## Exercises
1. According to the passage on John Dingell's environmental work, by what percentage has the rate of wetlands loss declined?
2. Pick up the passage on John Dingell's environmental record after its last sentence and keep writing.

## Passage provided
↓
“Thirty-five years ago, the United States had virtually no laws in place to protect the environment. Private individuals, industry and governments could burn into the air, pump into the water, or dump onto the ground virtually anything – with impunity. Some of my proudest achievements during my service in Congress are having played a part in writing some landmark environmental protection statutes.” – John D. Dingell

The Detroit Free Press named Congressman Dingell a “2011 Michigan Green Leader” in recognition of his continued hard work and leadership on issues relating to the environment. Indeed, Dingell’s commitment to preserving and improving America’s natural resources have made him the preeminent voice in the fight to protect and improve our environment.

As an architect of the 1972 Clean Water Act Congressman Dingell was appalled that the waters of this country were treated as little more than open sewers. Industry and government were free to pollute with impunity, and our nation’s waterways, the health of its people and the lives of fish and wildlife suffered tremendously. The Clean Water Act changed all this. Now some 30 years later, America’s waters are safer and the rate of wetlands loss has declined by 75 percent.

With the passage of the Dingell-authored Endangered Species Act 30 years ago, America became the first nation in the history of the world to say that extinction caused by human neglect and interference is not acceptable. Because of this law – the manatees and cutthroat trout continue to swim, the grey wolf and the grizzly bear continue to prowl, but without the Endangered Species Act, they would all certainly be gone.
↑
## Given records
↓
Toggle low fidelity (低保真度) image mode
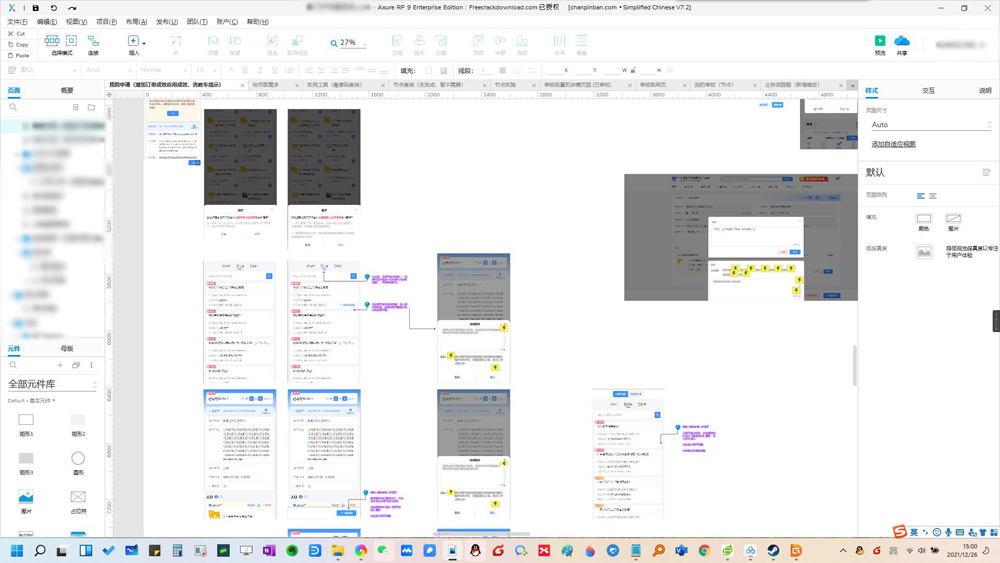The image size is (1000, 563). [923, 252]
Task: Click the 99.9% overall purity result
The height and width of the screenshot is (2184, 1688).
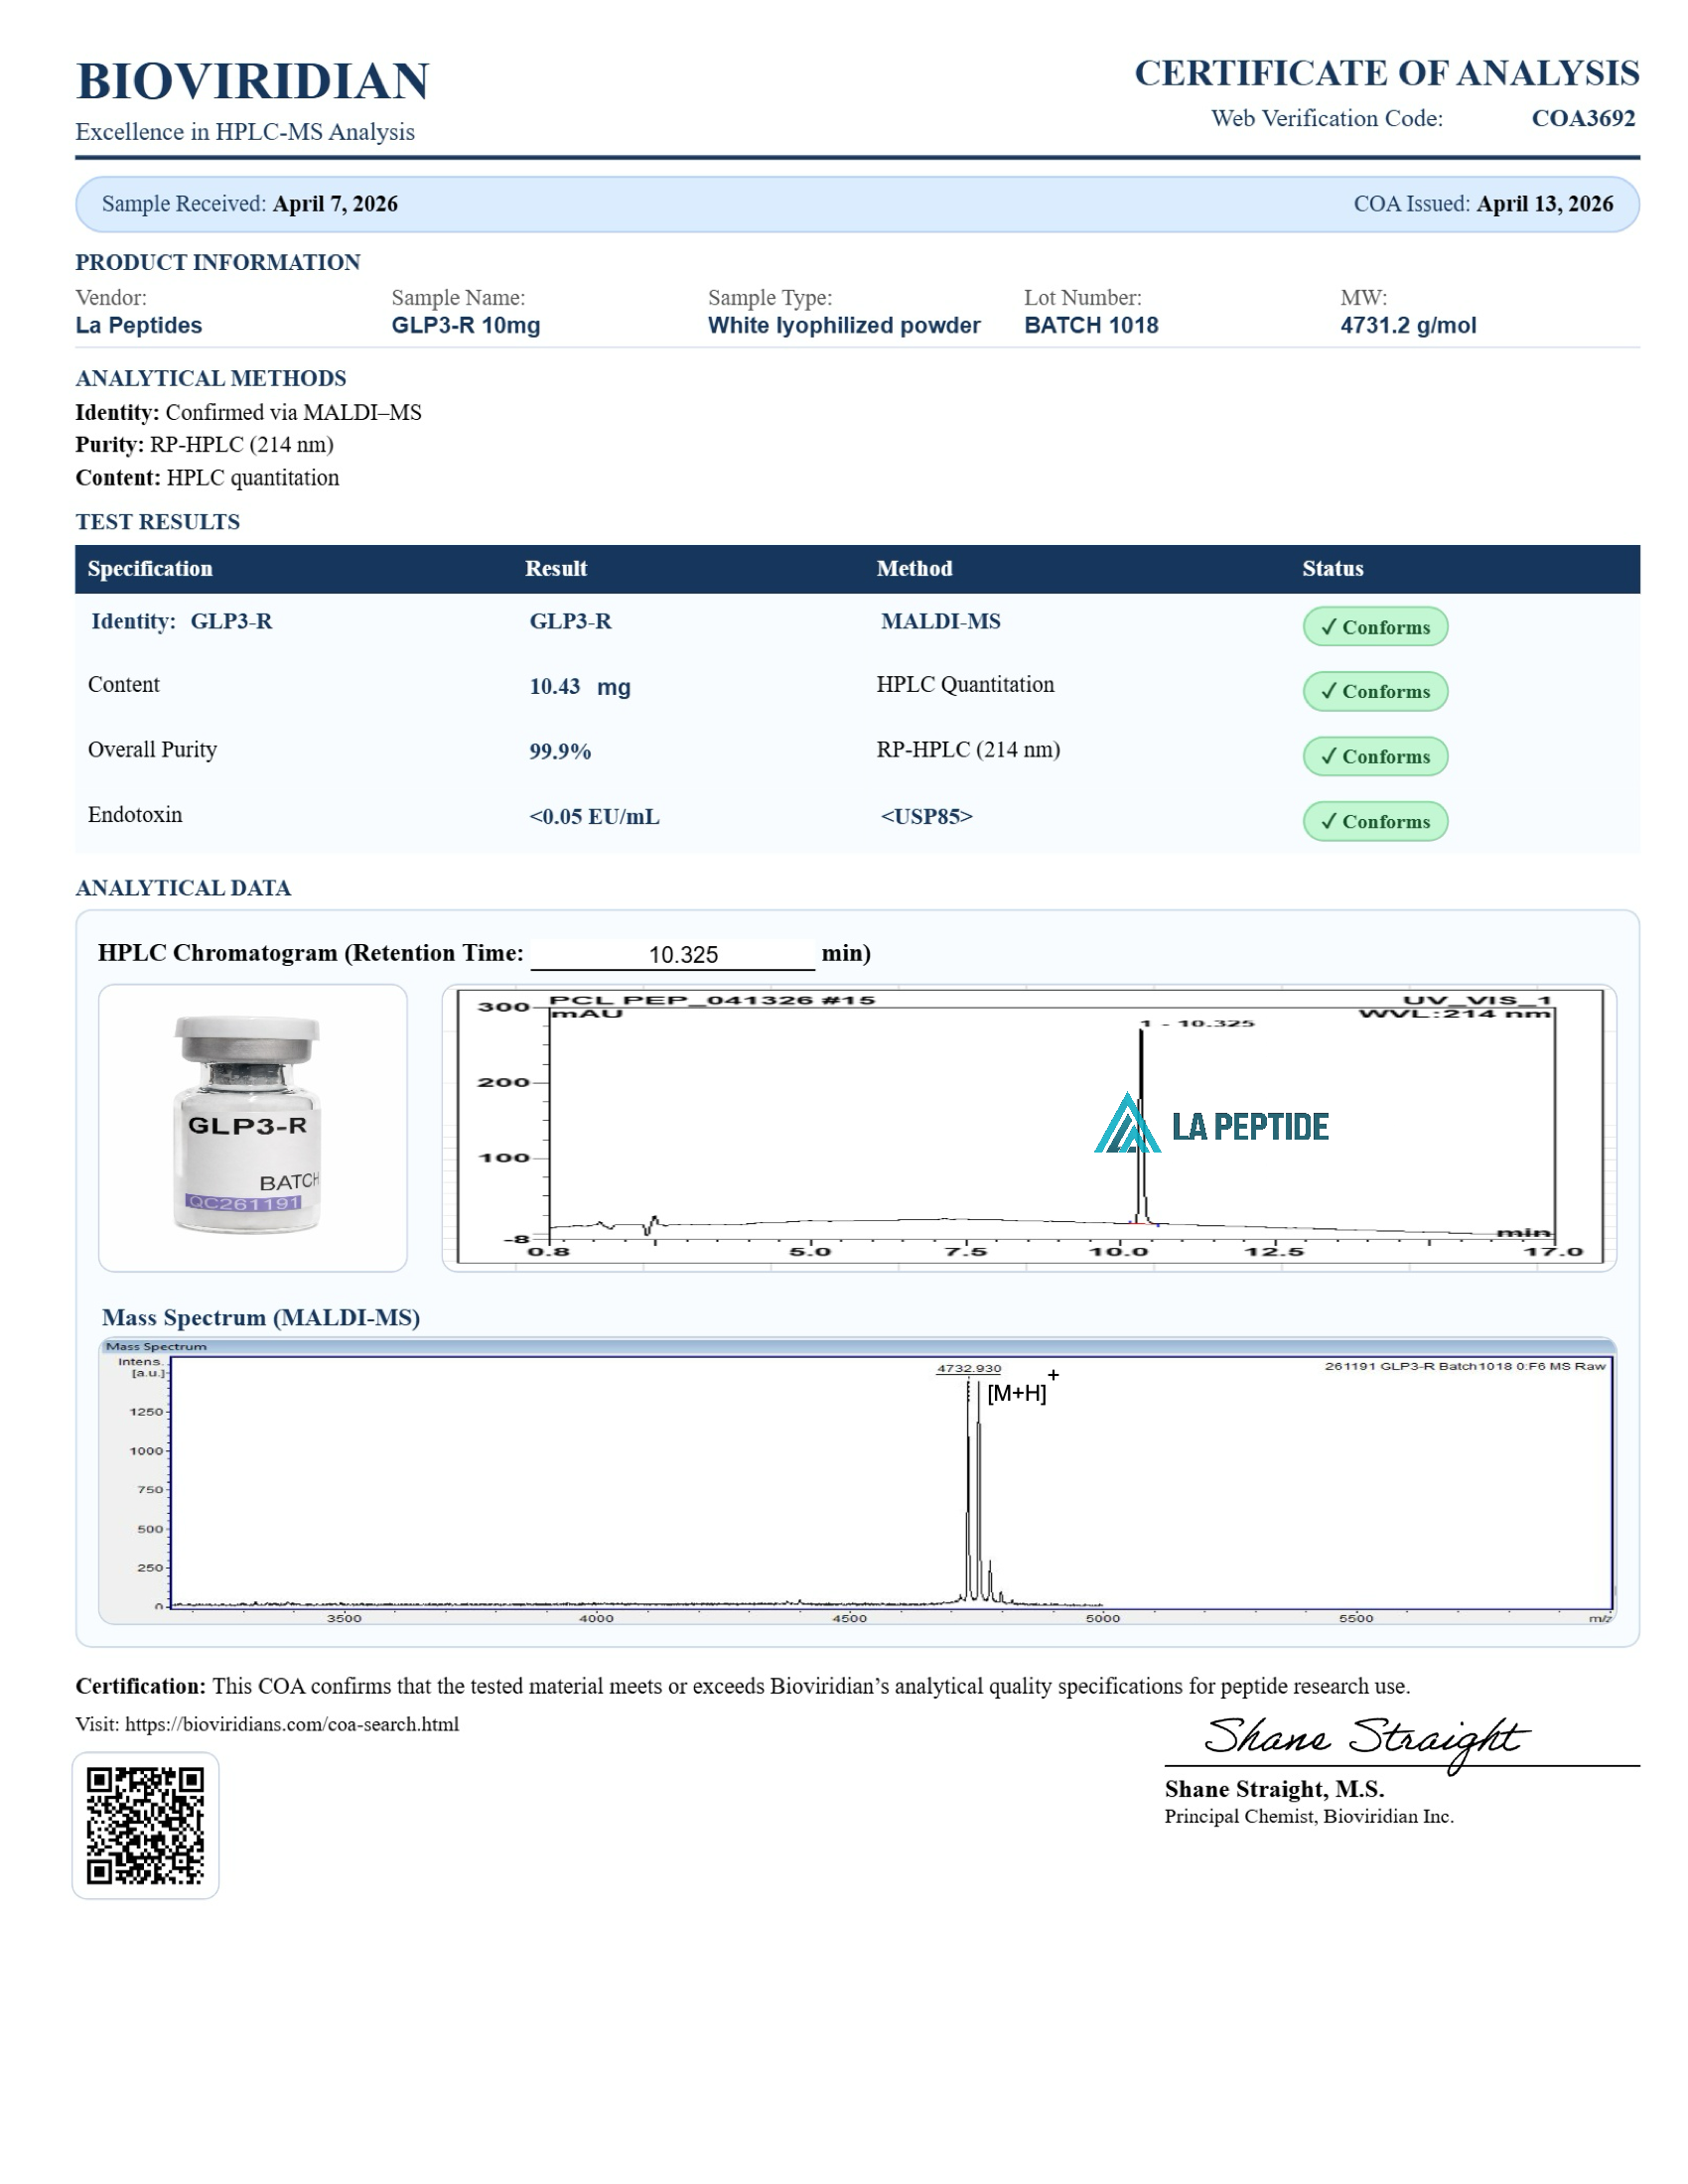Action: (560, 752)
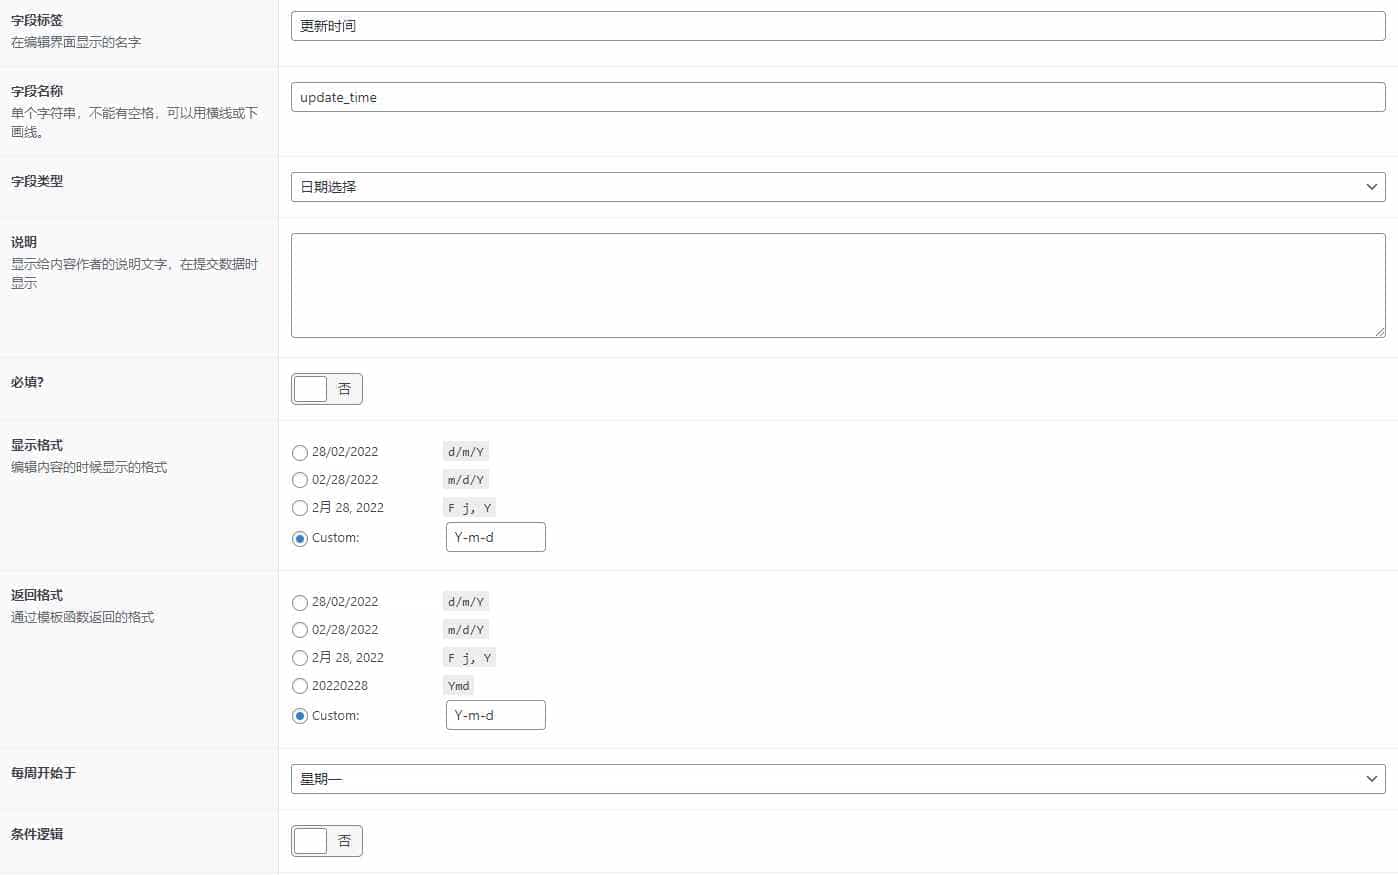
↑
## Results for the exercise
1. 75 percent.

2.
The Congressman also wrote National Environmental Policy Act, known as NEPA. Often called the Magna Carta of environmental law, it requires that the government look before it leaps. The law assures that federal agencies weigh the environmental consequences of development projects before they are undertaken.

One of the Congressman’s most enduring efforts to protect the environment can be found along the Southeastern Michigan coastline – in the Detroit International Wildlife Refuge. The Congressman’s effort made the Refuge a reality in December 2001. The first international wildlife refuge in North America, the Detroit International Wildlife Refuge is conserving, protecting, and restoring habitat for 29 species of waterfowl, 65 kinds of fish and 300 species of migratory birds.

As Chairman of the Committee on Energy and Commerce Dingell opened the door for legislation to curb Global Warming and led the Committee in passing regulations that would remove more than 10.4 billion tons of carbon dioxide from the atmosphere, an amount equal to the annual emissions of all cars on the road in America today. Now Chairman Emeritus of the Committee, he has valuable input on legislation in the works to reduce carbon dioxide and other greenhouse gas emissions by 80 percent by 2050.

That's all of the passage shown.